Die größere Tragödie ereignet sich jedoch auf einem Nebenschauplatz. Die gefundenen Patronen, mit denen Danilos Freundin spielt, sind radioaktiv verstrahlt. Die Kinder nehmen, anders als die Erwachsenen, Freundschaft wichtiger als die Regeln des Krieges. Deswegen verschwindet der kleine Danilo über die Grenze und sucht seine Freundin im albanischen Krankenhaus. 
 
Wenn der Verstand im Anblick des Terrors versagt, muss das Gefühl oder das Kind es richten. So haben sich schon viele Filme vorm Hintergrund unmenschlicher Vernichtungs­arien in die Utopie gerettet.
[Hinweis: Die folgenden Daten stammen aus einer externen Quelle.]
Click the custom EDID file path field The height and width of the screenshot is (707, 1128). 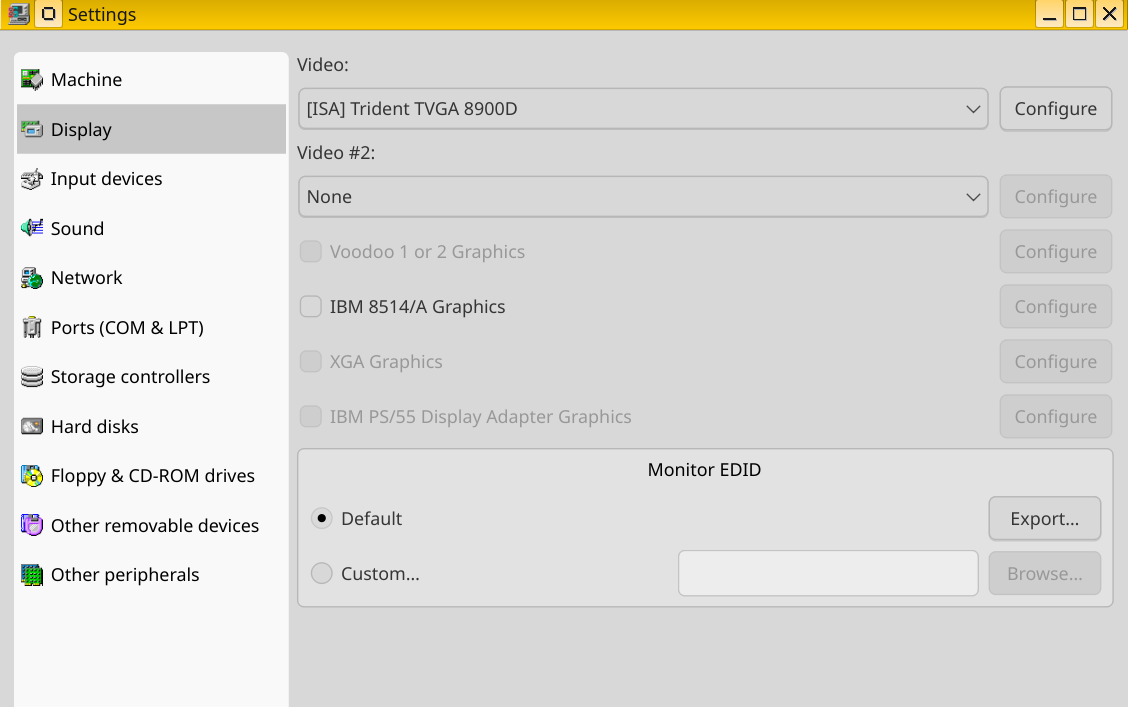[x=828, y=574]
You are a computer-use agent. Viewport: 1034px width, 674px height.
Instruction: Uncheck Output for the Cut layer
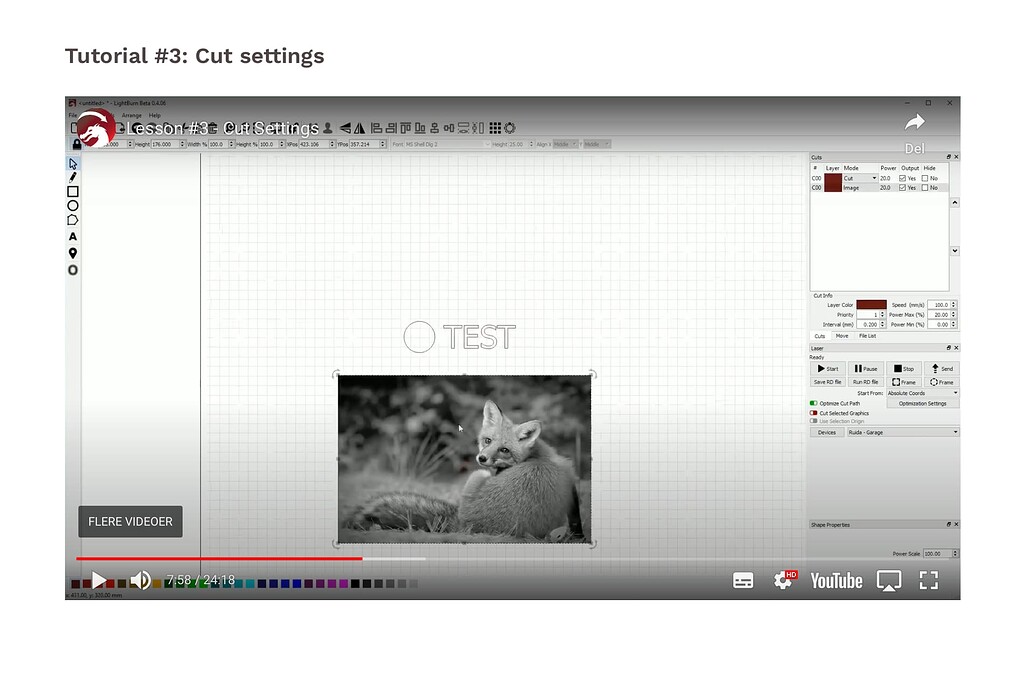coord(903,178)
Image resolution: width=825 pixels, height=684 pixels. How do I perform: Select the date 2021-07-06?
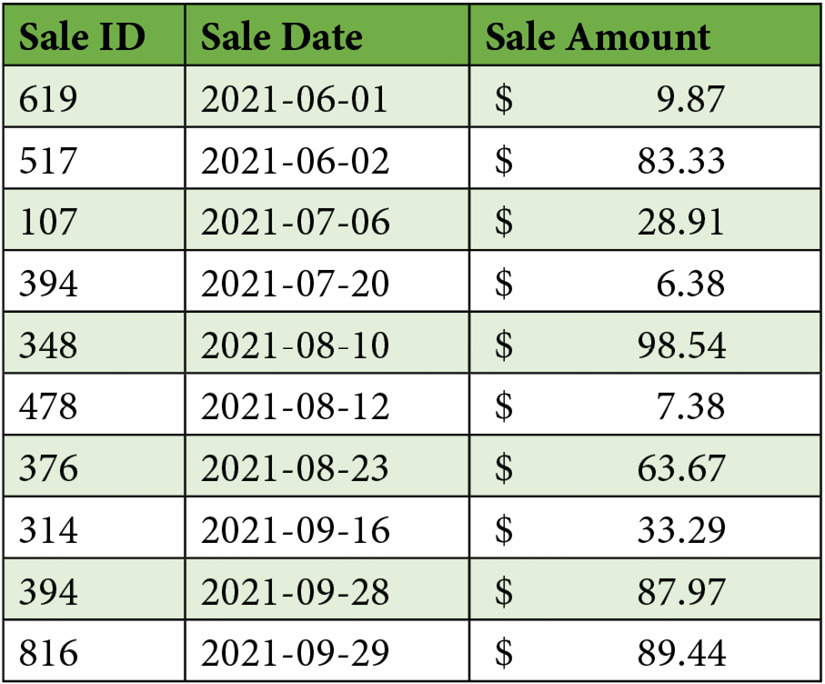point(295,221)
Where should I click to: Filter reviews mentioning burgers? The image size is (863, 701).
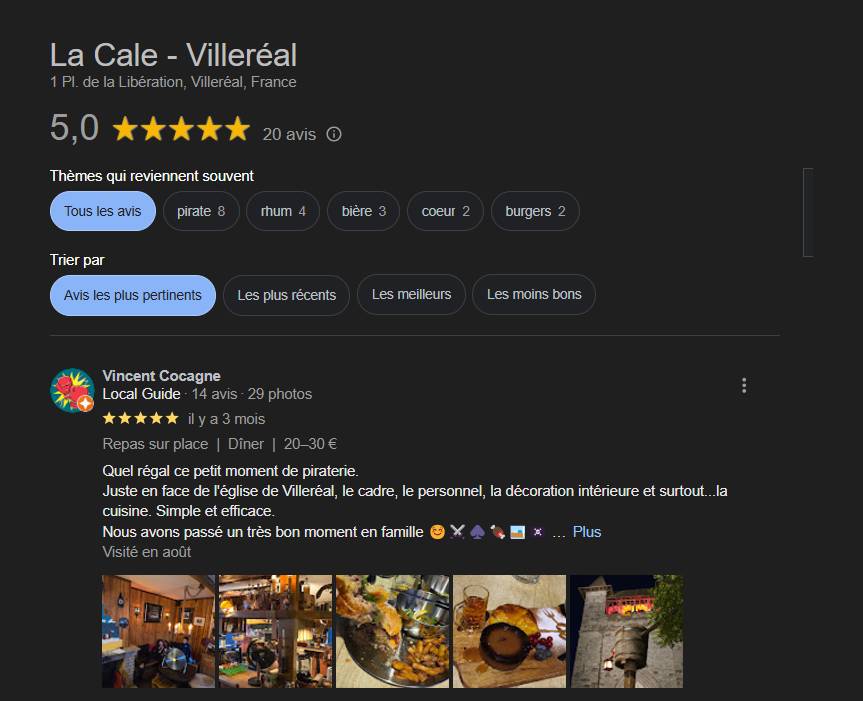(535, 211)
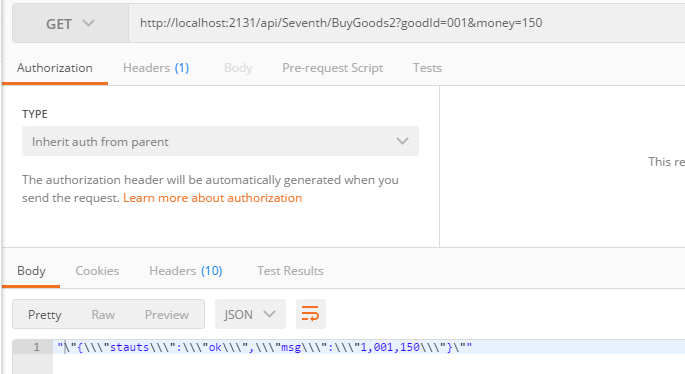Select the Pretty response view
The height and width of the screenshot is (374, 685).
tap(45, 315)
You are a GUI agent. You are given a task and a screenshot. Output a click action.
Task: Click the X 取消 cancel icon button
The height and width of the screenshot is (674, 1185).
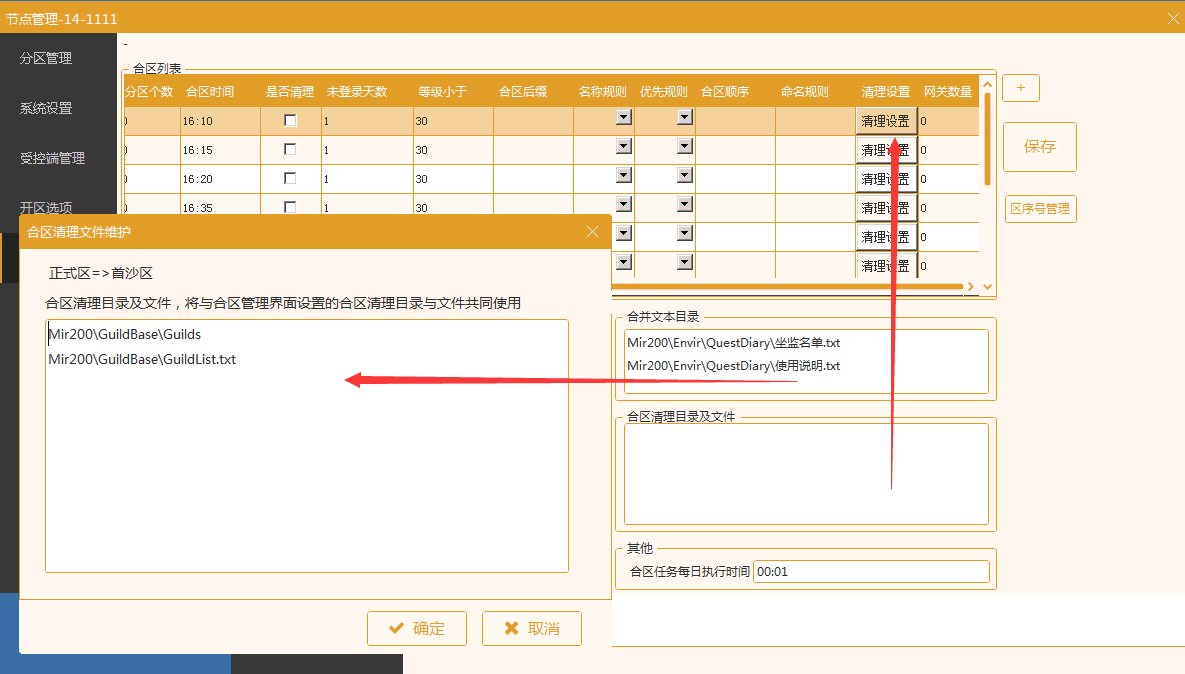[x=531, y=628]
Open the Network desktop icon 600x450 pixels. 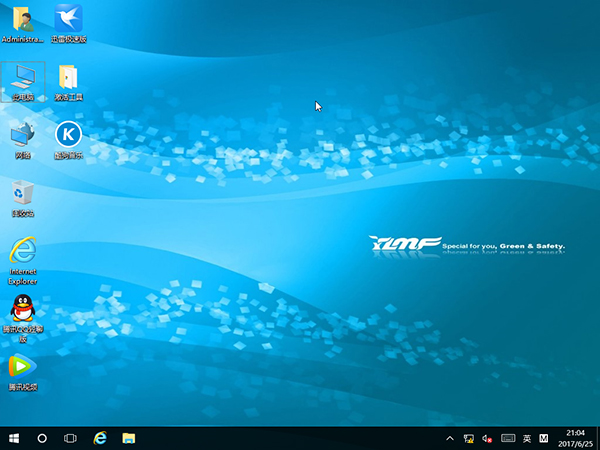coord(22,134)
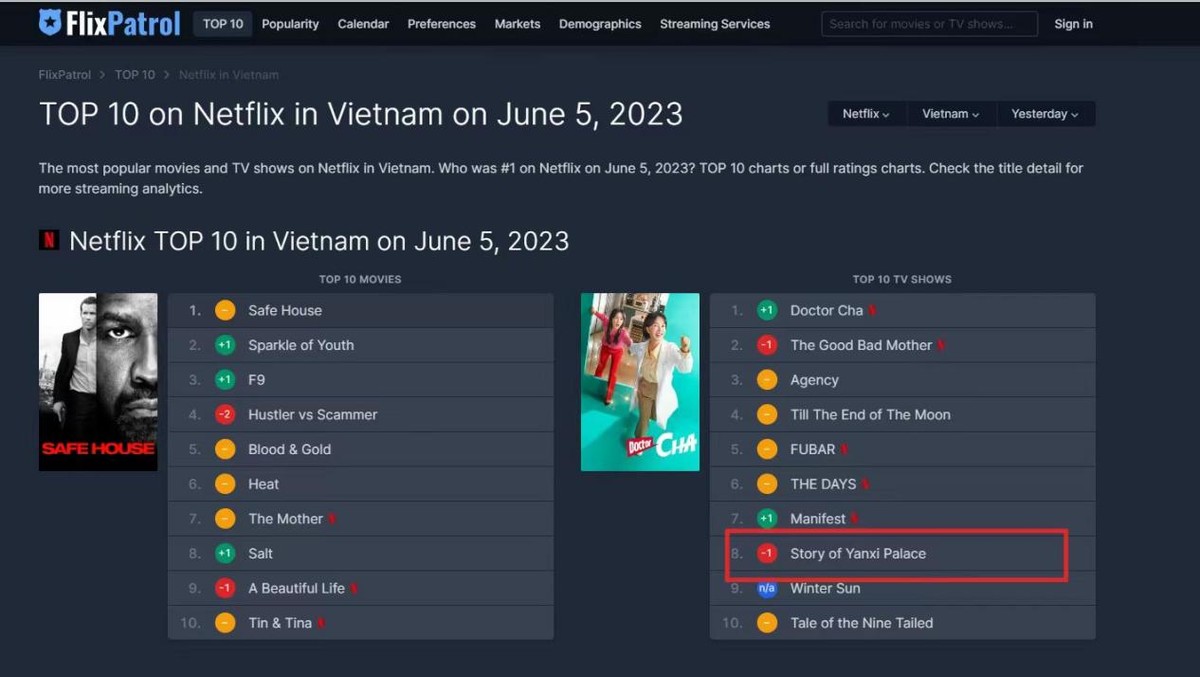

Das kann gut gehen, wenn es dem Schlachtfeld universelle Ansichten zum menschlichen Abgrund abgewinnt. Ansonsten hat der Krieg im Kino leicht etwas Frivoles. Hunger und Wunden als Make-up-Herausforderung. Folter und Vergewaltigungen als durchchoreografiertes Grauen. Michaela Kezele, die in München als Tochter einer Serbin und eines Kroaten geboren wurde, verzichtet auf umfangreiche Schlachtengemälde und auch auf jede ästhetische Geste des vermeintlich Faktischen. Ihre Bilder sind eher verspielt und, aller Zerstörung zum Trotz, lieblich. In Sequenzen mit erinnerungswarmem Teint erzählt sie vom Krieg im Kosovo als Gott sei Dank ferne Erinnerung. Da gibt es die Kasperletheater-bösen serbischen Soldaten oder die herzensguten, an der Grenze entlang flanierenden Huren. Und natürlich Kinder, die von blauen Fahrrädern träumen. Doch man findet leider nichts, was über das Offensichtliche hinausweist. Alles ist gleichschwingend erzählt, im Timbre jener Geschichten, die in der Schnulze das Grauen verdauen. Vielleicht würde man dem seufzend folgen, könnte man zwischen Zrinka Cvitesic und Misel Maticevic sich tatsächlich etwas entspinnen sehen. Doch es bleiben, erst nacheinander geschnittene, dann in ein Bild gezwängte Schauspielergesichter, die versuchen, ihren Job zu erledigen.